>> BEGIN
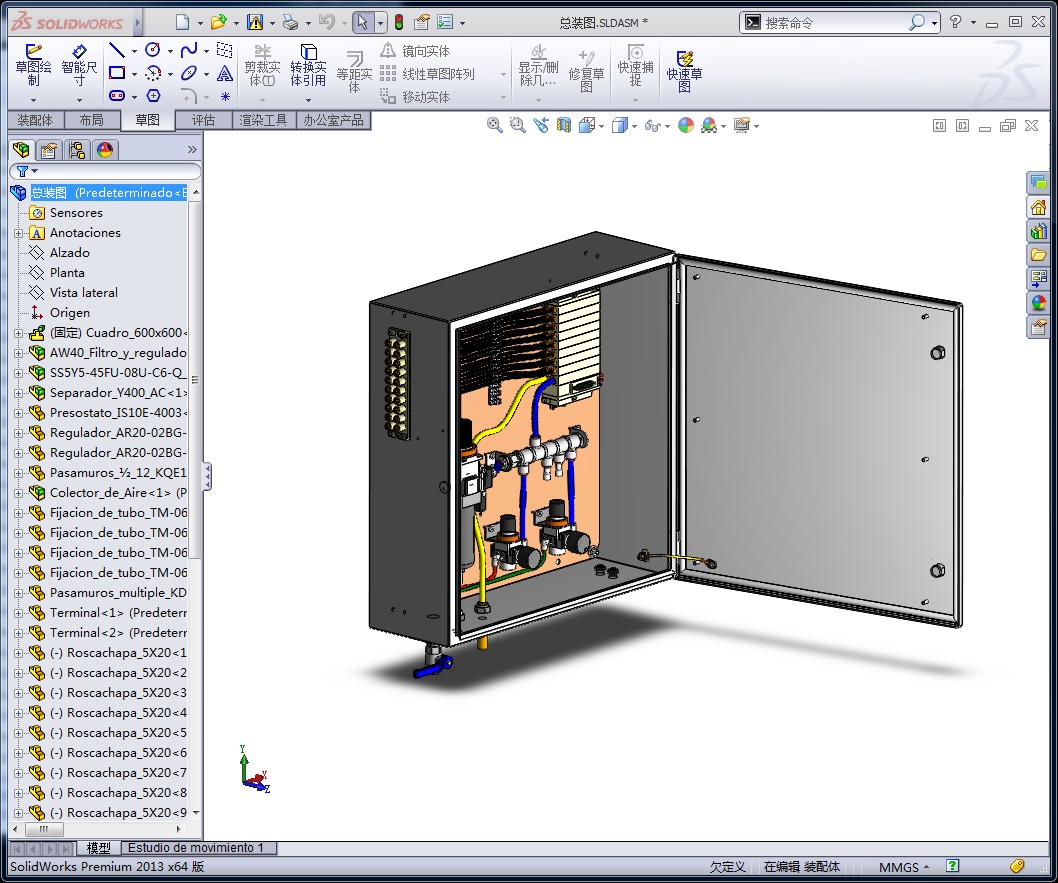Screen dimensions: 1058x883
Task: Open the Estudio de movimiento 1 tab
Action: click(x=196, y=848)
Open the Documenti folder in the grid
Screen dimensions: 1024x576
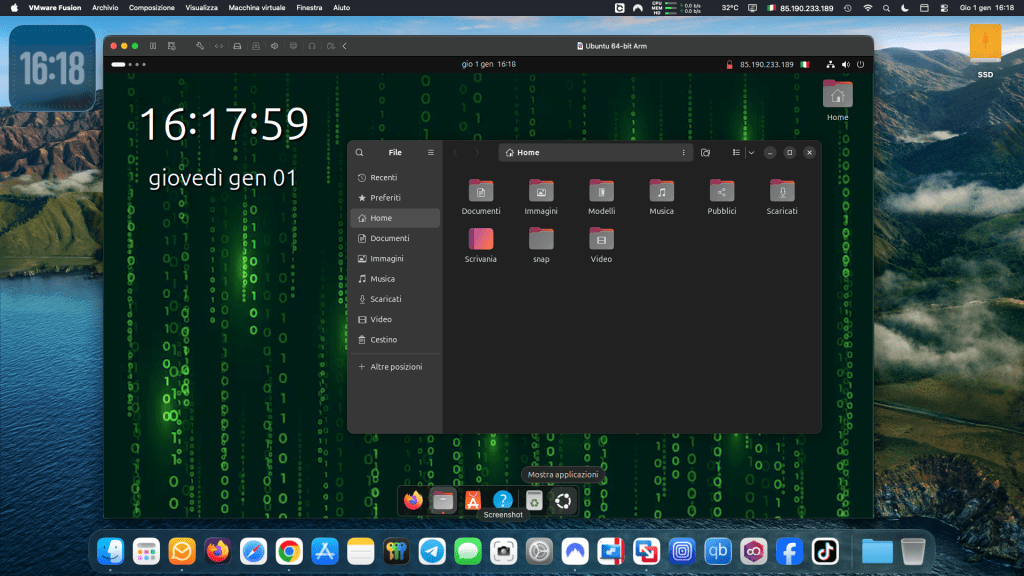pos(481,191)
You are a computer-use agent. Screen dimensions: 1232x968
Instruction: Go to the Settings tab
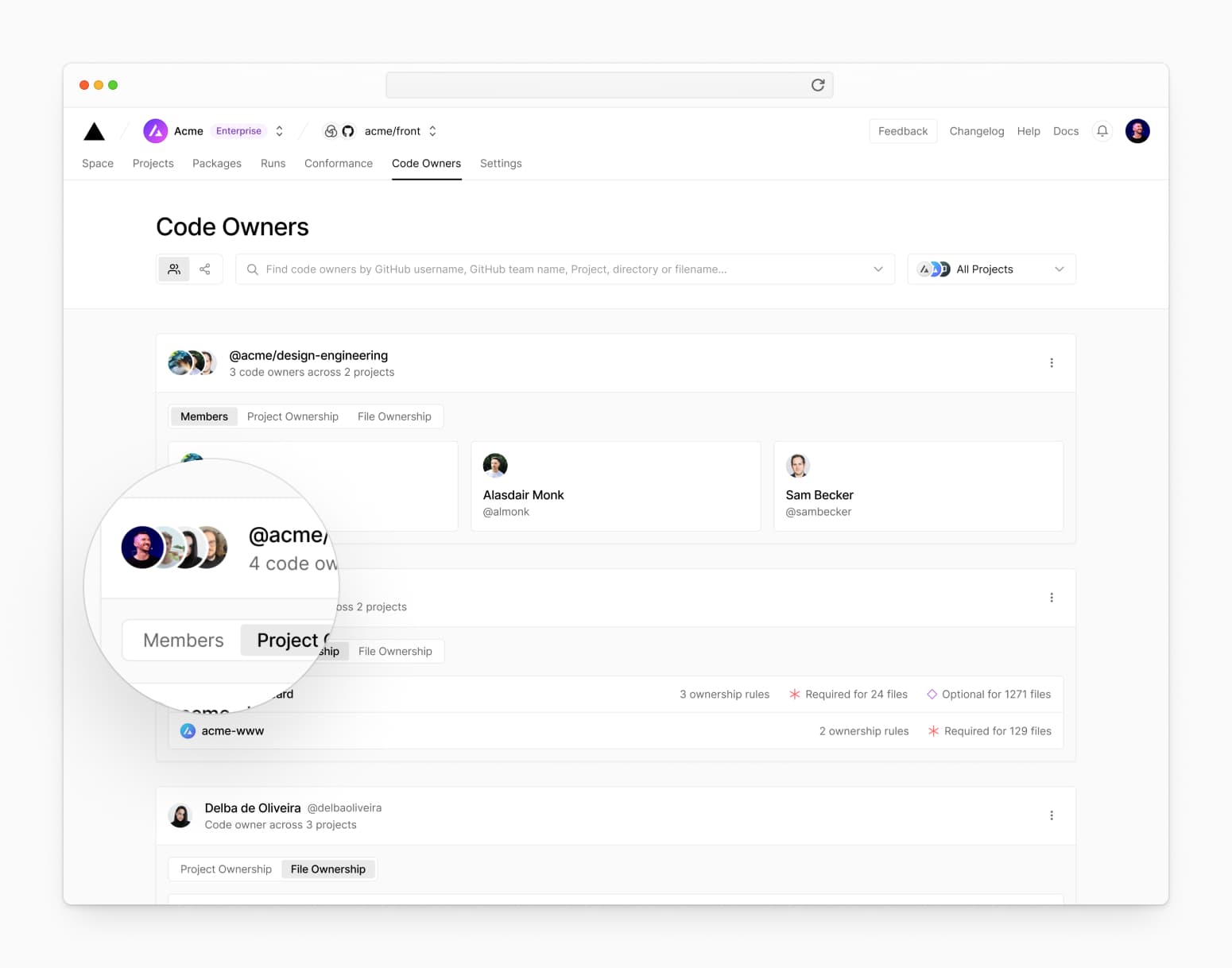(x=501, y=164)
>> END
# EXERCISE
Recast all the rows above as a Markdown table with two columns, No. and Text, giving each line its number and skipping blank lines. Leave the pictures out of the table.

# WRITTEN SOLUTION
| No. | Text |
|---|---|
| 1 | Screen dimensions: 1058x883 |
| 2 | Task: Open the Estudio de movimiento 1 tab |
| 3 | Action: click(x=196, y=848) |
| 4 | Open the Documenti folder in the grid |
| 5 | Screen dimensions: 1024x576 |
| 6 | pos(481,191) |
| 7 | You are a computer-use agent. Screen dimensions: 1232x968 |
| 8 | Instruction: Go to the Settings tab |
| 9 | (x=501, y=164) |